■ **REQUIRED ACTION**
Below are some records. Output the lines from the first one through the line that holds "You are a computer-use agent. The height", exactly as written, with no pictures.

[[ RECORDED INFORMATION open ]]

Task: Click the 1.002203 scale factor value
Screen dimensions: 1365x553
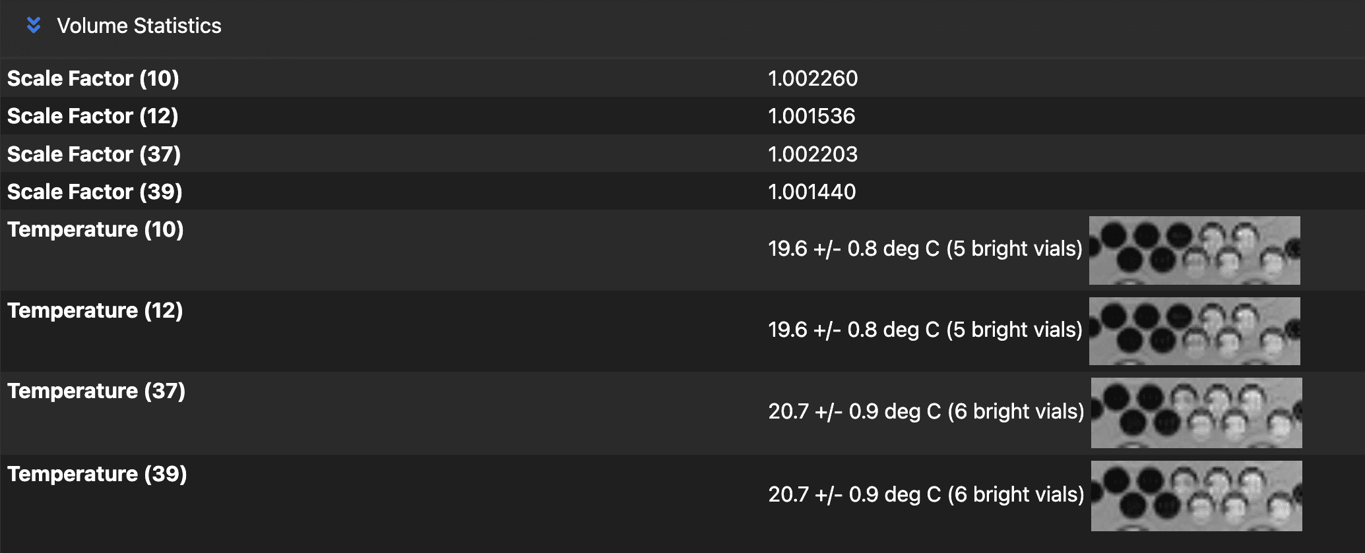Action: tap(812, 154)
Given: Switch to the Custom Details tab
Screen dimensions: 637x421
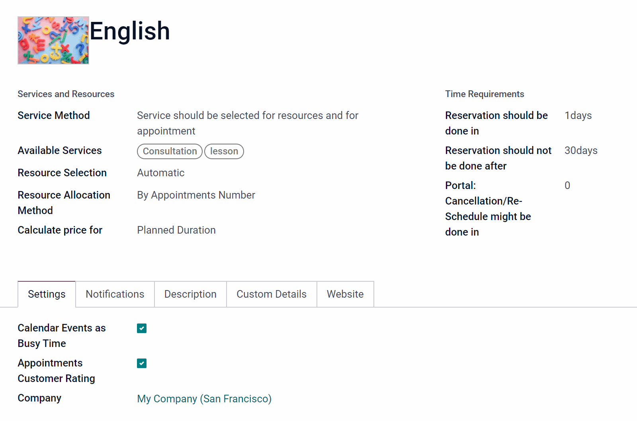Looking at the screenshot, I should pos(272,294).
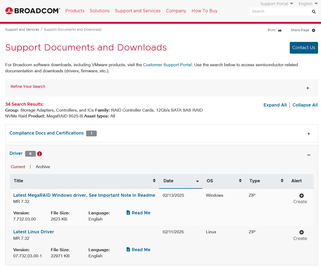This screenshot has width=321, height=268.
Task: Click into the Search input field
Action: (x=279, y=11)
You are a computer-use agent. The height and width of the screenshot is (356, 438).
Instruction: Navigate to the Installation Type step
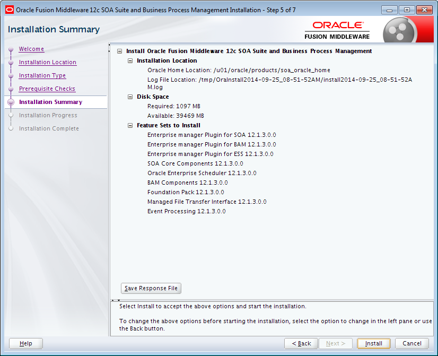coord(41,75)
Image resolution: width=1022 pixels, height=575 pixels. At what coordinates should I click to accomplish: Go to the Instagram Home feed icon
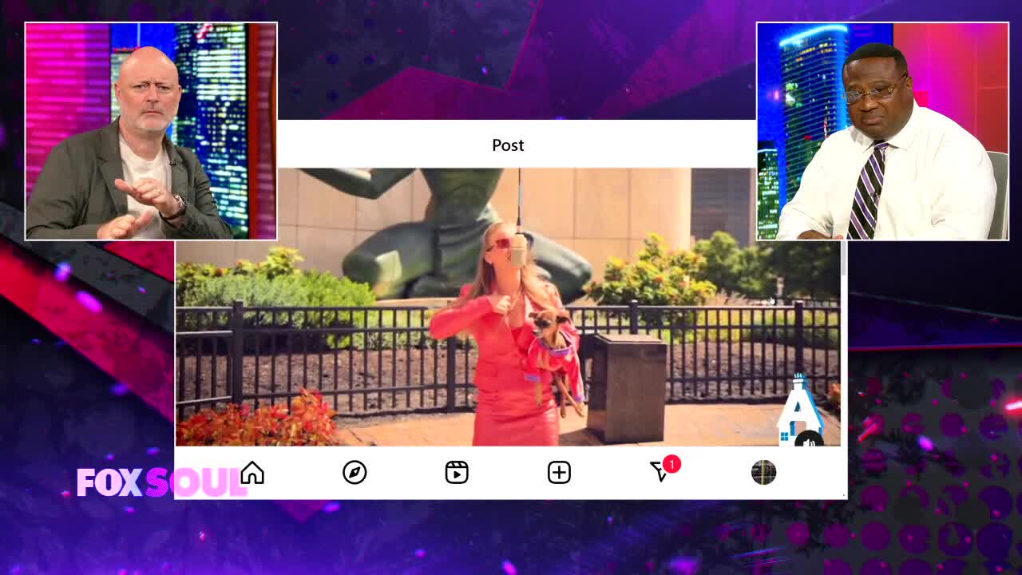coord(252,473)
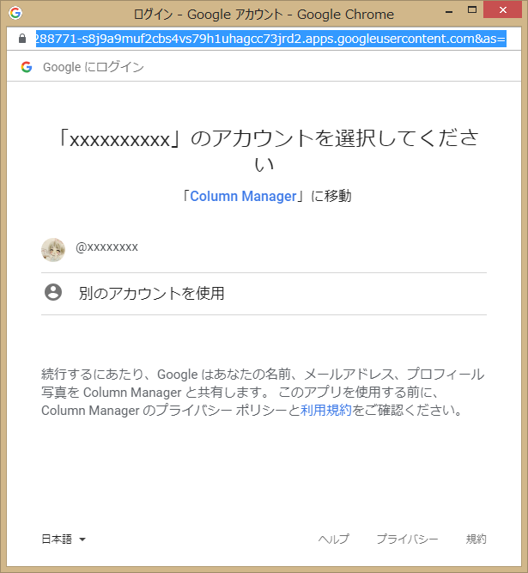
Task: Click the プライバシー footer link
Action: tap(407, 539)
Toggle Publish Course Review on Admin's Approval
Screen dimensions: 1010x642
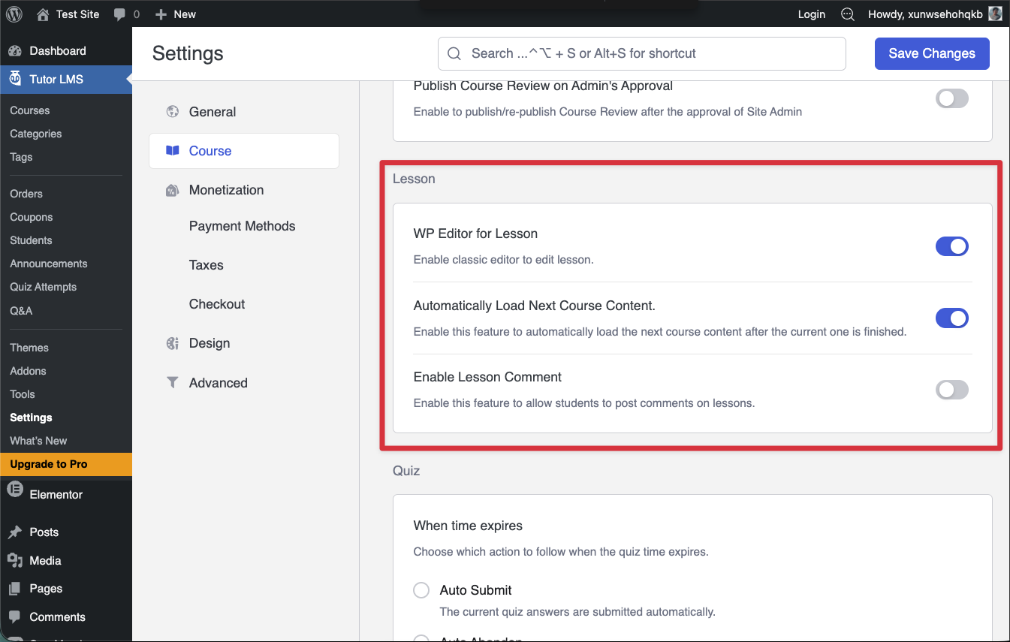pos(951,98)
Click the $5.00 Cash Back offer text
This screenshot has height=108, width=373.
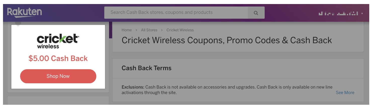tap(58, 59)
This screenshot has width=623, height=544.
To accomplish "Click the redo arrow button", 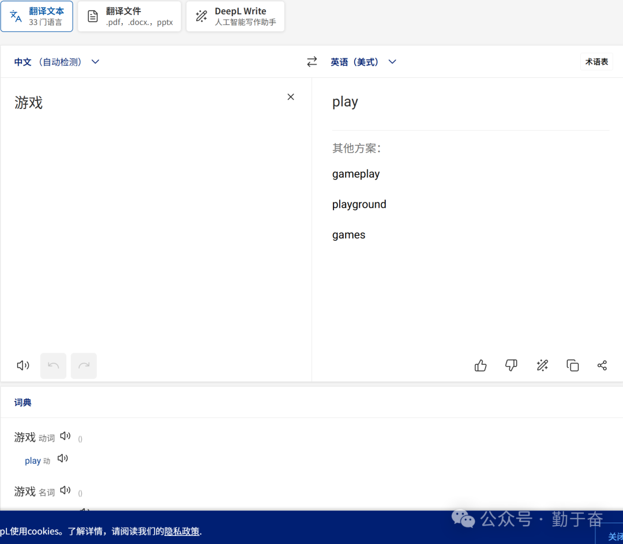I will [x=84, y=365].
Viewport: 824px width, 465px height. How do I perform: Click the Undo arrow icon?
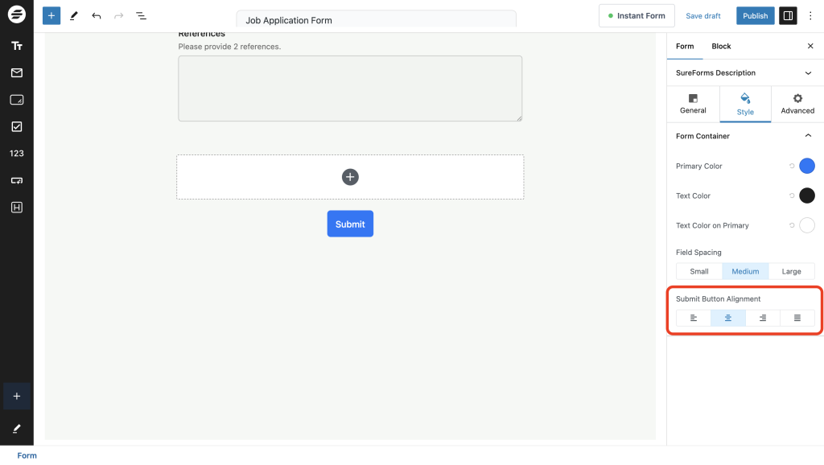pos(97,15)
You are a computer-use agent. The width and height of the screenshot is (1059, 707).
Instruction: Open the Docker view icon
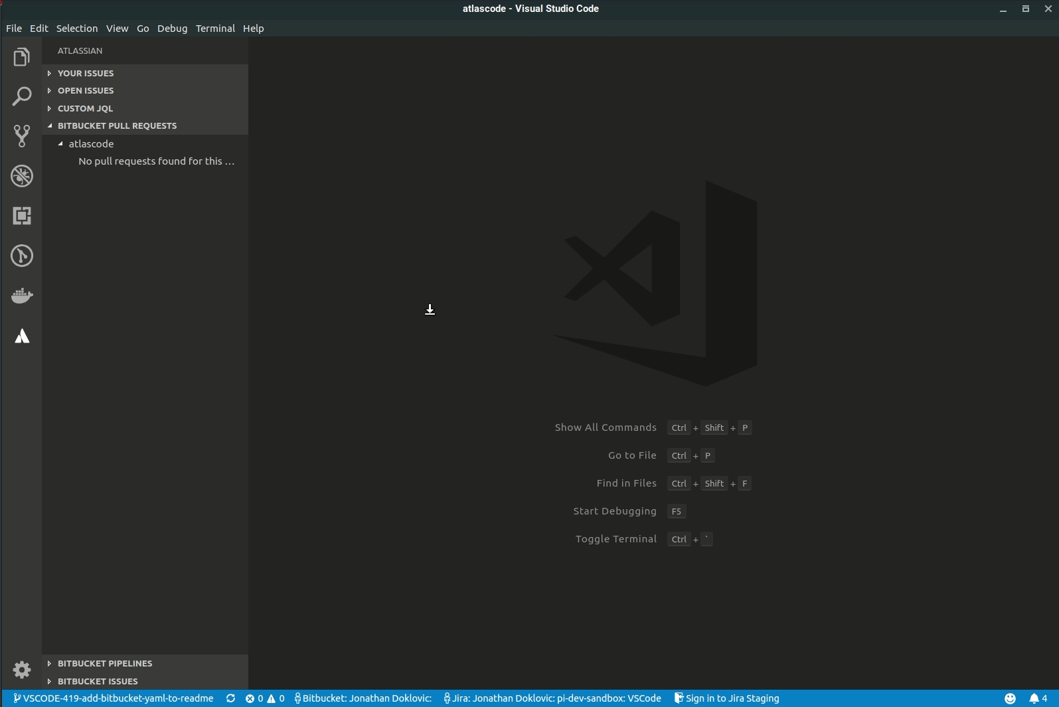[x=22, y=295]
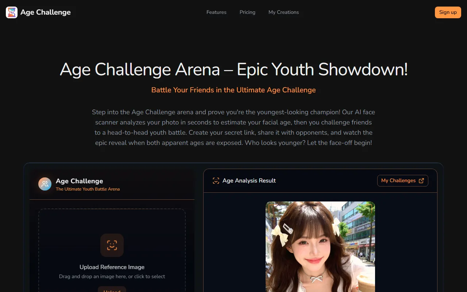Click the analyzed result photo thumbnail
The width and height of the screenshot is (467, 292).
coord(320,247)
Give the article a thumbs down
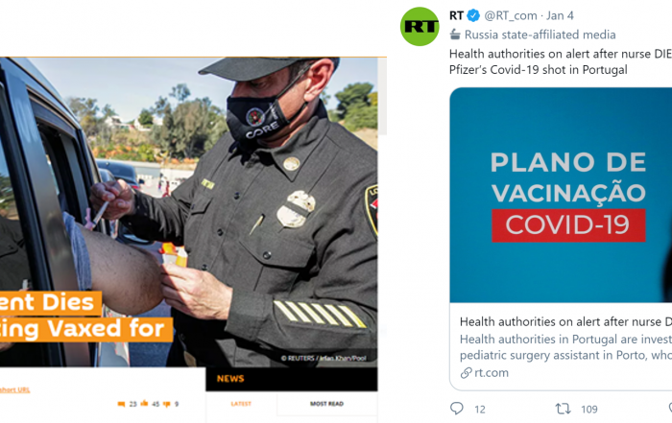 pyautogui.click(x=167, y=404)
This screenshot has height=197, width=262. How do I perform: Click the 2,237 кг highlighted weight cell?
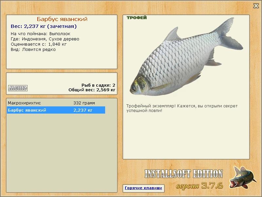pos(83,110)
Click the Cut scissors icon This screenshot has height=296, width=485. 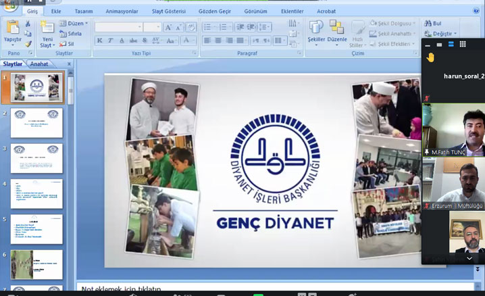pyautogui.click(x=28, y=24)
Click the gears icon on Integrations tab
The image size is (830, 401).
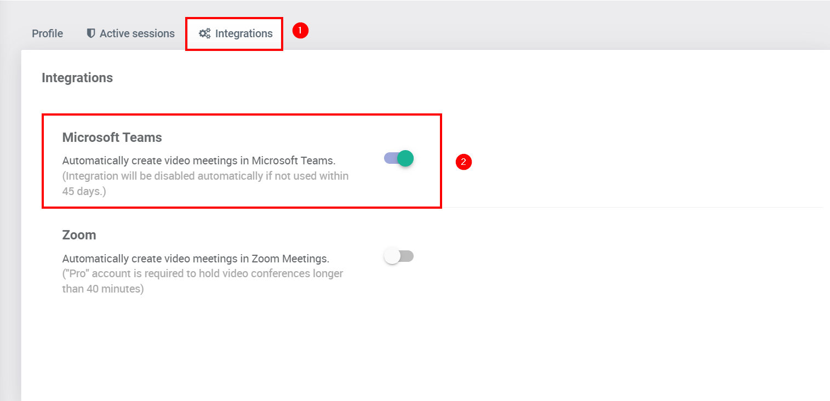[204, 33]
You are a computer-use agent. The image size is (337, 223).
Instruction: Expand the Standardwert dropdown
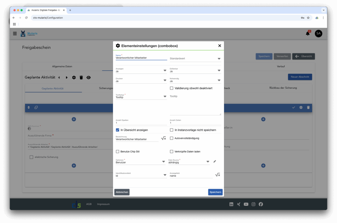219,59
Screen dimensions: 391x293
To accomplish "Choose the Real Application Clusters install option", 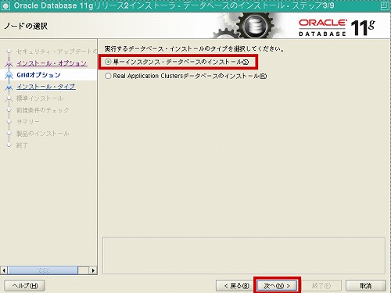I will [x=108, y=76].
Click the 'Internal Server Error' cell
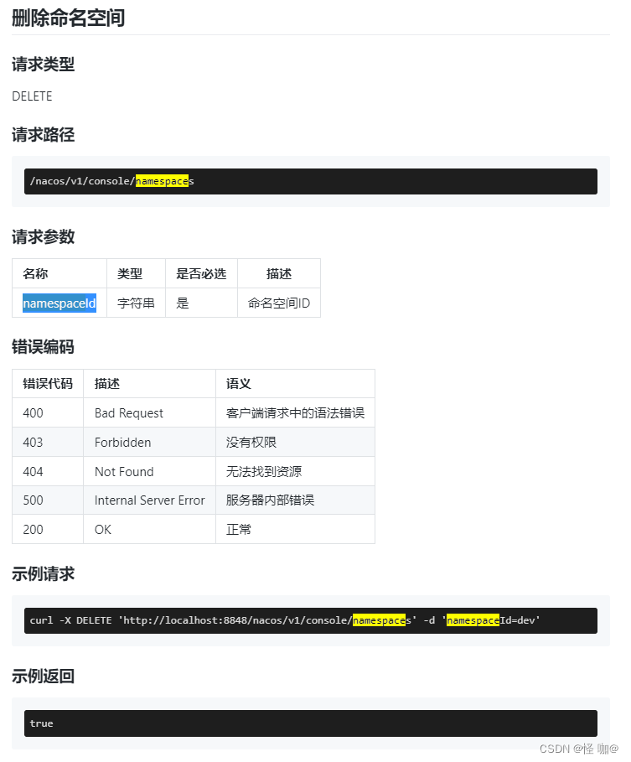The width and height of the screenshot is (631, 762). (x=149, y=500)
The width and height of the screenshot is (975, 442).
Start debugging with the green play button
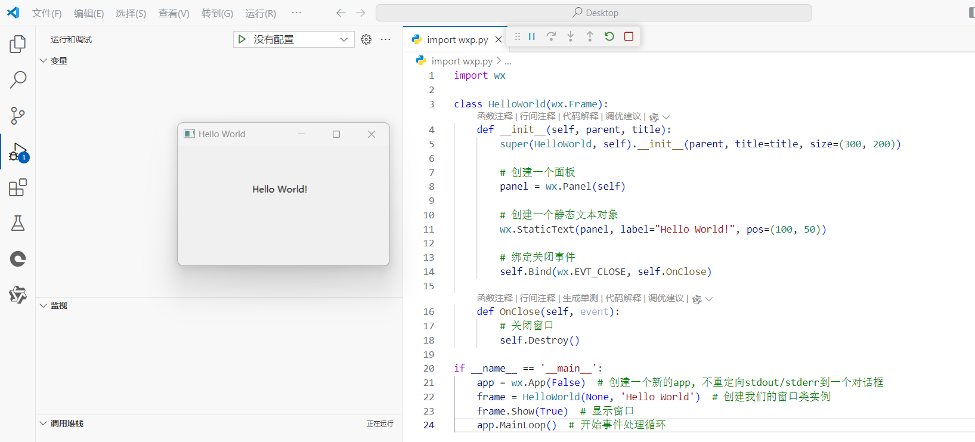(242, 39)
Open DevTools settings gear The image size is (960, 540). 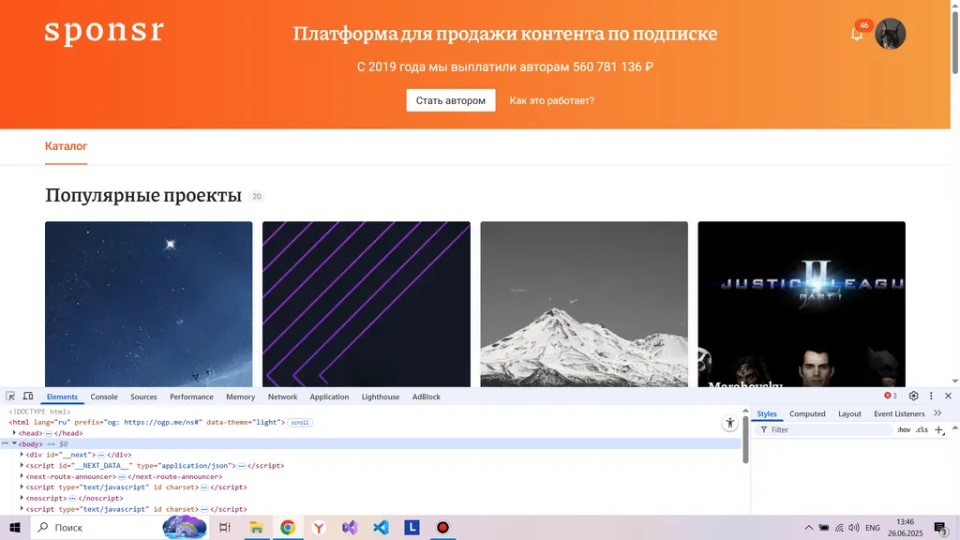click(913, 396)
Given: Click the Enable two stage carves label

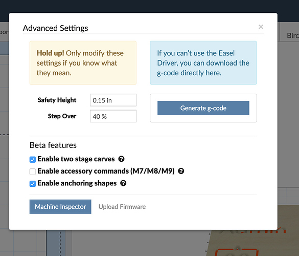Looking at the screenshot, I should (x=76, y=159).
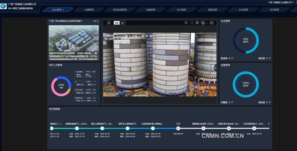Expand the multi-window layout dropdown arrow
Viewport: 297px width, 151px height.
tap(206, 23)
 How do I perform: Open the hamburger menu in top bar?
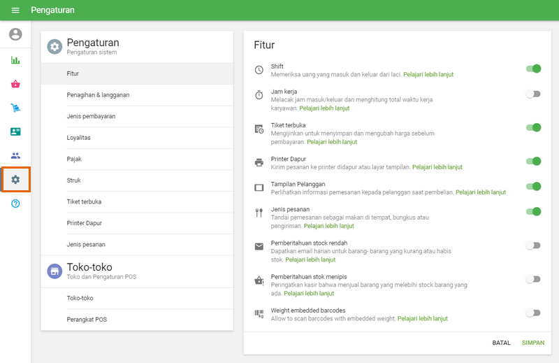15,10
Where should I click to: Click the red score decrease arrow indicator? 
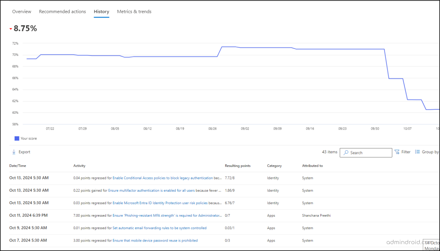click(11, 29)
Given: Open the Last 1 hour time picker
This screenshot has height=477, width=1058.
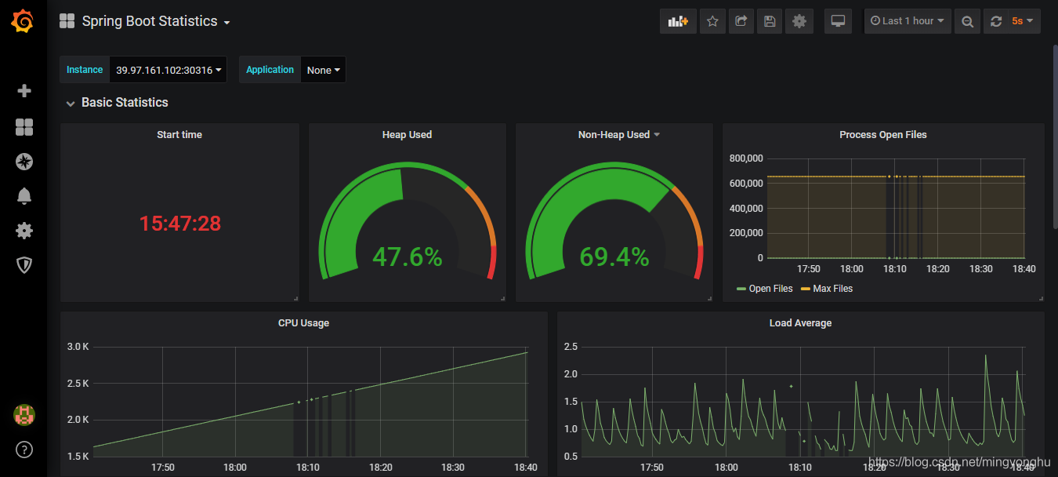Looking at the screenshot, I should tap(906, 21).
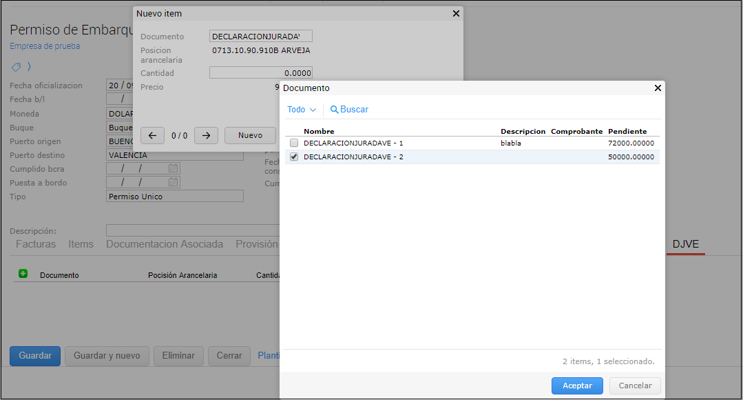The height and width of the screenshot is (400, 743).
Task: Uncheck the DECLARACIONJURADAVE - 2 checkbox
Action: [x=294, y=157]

[[ RECORDED INFORMATION closed ]]

■ **TASK OUTPUT**
Task: Click the 1.002203 scale factor value
Screen dimensions: 1365x553
Action: tap(812, 154)
Given: Switch to the Custom Details tab
Screen dimensions: 637x421
Looking at the screenshot, I should pos(272,294).
This screenshot has width=321, height=268.
Task: Click into the Search input field
Action: (x=279, y=11)
You are a computer-use agent. The height and width of the screenshot is (356, 438).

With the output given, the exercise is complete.